Si los miembros de una sociedad secuestrada como la actual, que padece del síndrome de Estocolmo, analizaran sin temor las consecuencias negativas de no hacer nada e identificaran las creencias irracionales acerca de la situación, asumirían el problema con coraje, para llegar a la única solución. Se trata de erradicar un tumor social que amenaza al organismo entero. Su estado es crítico y hasta terminal. Quienes prefieren, como el enfermo, la negación total, esquivan la acción para evitar la cura o los enfrentamientos. Pero ni la negación puede protegerlos. El problema los busca, entra en su casa; ya no se puede negar que los ciudadanos son ahora las víctimas de la locura de los violentos porque, como los lunáticos, se han tomado el asilo.
En medio del caos, una realidad es cierta. Las verdaderas revoluciones la inician los seres justos, no los que pretenden serlo. En nuestra fragilidad ante la violencia, todos estamos desnudos; solo nos queda revestirnos de valor y enfrentar a quienes amenazan nuestra única certeza de que la vida humana tiene un propósito más decente que la del sometimiento y la opresión.
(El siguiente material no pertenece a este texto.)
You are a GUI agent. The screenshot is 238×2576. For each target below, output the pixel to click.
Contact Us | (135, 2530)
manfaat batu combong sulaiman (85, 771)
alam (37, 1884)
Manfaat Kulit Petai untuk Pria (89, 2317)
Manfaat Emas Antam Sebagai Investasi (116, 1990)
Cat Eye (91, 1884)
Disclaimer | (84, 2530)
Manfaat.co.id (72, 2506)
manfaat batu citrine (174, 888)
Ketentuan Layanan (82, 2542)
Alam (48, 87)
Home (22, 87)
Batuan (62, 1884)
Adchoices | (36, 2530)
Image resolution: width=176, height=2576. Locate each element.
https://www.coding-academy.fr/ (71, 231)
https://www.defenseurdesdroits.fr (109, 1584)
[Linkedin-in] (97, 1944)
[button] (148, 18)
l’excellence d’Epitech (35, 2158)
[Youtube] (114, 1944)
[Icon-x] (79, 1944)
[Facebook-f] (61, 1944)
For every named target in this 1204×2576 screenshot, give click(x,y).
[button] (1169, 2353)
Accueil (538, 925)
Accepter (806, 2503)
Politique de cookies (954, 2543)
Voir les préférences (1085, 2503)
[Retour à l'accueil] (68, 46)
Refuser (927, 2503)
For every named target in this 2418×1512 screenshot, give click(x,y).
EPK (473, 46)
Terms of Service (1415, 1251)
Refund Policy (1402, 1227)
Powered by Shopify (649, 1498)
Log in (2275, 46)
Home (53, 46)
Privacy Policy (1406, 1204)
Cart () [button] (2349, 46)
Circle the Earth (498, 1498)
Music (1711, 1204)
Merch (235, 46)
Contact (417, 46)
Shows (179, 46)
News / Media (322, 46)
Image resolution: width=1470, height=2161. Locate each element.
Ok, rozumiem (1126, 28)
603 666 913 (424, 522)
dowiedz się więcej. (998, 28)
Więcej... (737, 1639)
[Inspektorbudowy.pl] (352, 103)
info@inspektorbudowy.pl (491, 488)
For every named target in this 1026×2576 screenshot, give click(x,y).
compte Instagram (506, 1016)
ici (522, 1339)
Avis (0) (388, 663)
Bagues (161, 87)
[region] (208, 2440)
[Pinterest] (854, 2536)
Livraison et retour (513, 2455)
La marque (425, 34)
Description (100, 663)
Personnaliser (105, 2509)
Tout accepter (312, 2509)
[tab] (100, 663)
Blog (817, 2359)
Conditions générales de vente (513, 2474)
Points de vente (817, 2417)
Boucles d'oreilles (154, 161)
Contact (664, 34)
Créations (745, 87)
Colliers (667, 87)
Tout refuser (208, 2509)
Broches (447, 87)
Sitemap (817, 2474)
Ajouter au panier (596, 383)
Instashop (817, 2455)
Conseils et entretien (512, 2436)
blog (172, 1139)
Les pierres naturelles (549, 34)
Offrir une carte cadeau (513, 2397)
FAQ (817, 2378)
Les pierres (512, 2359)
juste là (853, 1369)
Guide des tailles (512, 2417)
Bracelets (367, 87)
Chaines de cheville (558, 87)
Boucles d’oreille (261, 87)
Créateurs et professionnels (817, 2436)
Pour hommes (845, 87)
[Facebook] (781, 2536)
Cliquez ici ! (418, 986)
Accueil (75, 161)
En cierta forma, todos somos el emperador desnudo cuando de reconocer la verdad se trata. ¿Pero quién nos dice la verdad de nuestra condición humana? ¿Por qué hay tanta gente en estado de negación delante de los hechos? ¿Por qué hay tantos que solo quieren ver lo que ellos creen que es, pero no es?
La única respuesta posible es que, en su complicidad y al negarse a admitir la verdad, la ignorancia colectiva la ha entorpecido, dando rienda suelta a la mentira. Los alérgicos a la verdad asumen una posición falsa, por orgullo, por complejo, porque no quieren que se les tache de corruptos, de traidores, de idiotas, de ineptos, o de ilegítimos. Pero lo son.